Is this new for you? What operation or mine are you working at? It sounds as if this is the first time you have done this. Your second question indicates you have not done this before.

Before you can electroplate gold out of a cyanide solution that contains hydrogen peroxide (or any other oxidizer) you was first get rid of any excess oxidizer. With hydrogen peroxide this done by heating the solution first to a slow boil and then allowing it to cool. You can determine the optimum current density for metal recovery through testing will a hull cell.
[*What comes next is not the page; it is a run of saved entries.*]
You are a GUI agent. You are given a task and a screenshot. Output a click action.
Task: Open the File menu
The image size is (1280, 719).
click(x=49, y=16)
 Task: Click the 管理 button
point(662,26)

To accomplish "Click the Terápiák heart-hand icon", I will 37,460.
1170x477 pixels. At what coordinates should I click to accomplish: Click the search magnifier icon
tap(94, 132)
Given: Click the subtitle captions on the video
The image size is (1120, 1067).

As a side note electro winning does not normally well below 10 ppm Au in solution.

Yes, it's new for me, we’re doing plating and I’m trying to recover Au from CN I will try this method after electro winning, how do we test if there is no more Au in the solution?
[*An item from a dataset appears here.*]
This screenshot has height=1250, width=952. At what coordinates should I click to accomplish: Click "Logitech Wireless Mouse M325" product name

Make test with kitazato flask and precipitate with Zn dust and Lead Acetate, as Merrill Crowe process but in scale, later assay by fire the dust make test with a volume of 100 ml of problem solution. Use a vacuum pump with kitazato flask!

What volume of solution do you have to treat? Will this be a one-time operation or a regular operation? Do you have an atomic absorption spectrophotometer in your facility? DO you have a fire assay facility available?

Is there any method besides using Zinc Dust and Lead acetate?

Use AA machine.

It's one time operation. No spectrophotometer and no fire assay. We can test percentage Au if it comes in solid form using zinc dust or foil. But how to test the solution have no Au left over or not?

Sorry did not see earlier comments about the absence of AAS/FA; suggest you access Vogel's text on Qualitative Analyses there are a number of easy colorimetric techniques to define the presence of soluble Au.

There is a qualitative simple method called gaseous test u can use to indicate presence of gold remain in barren solution.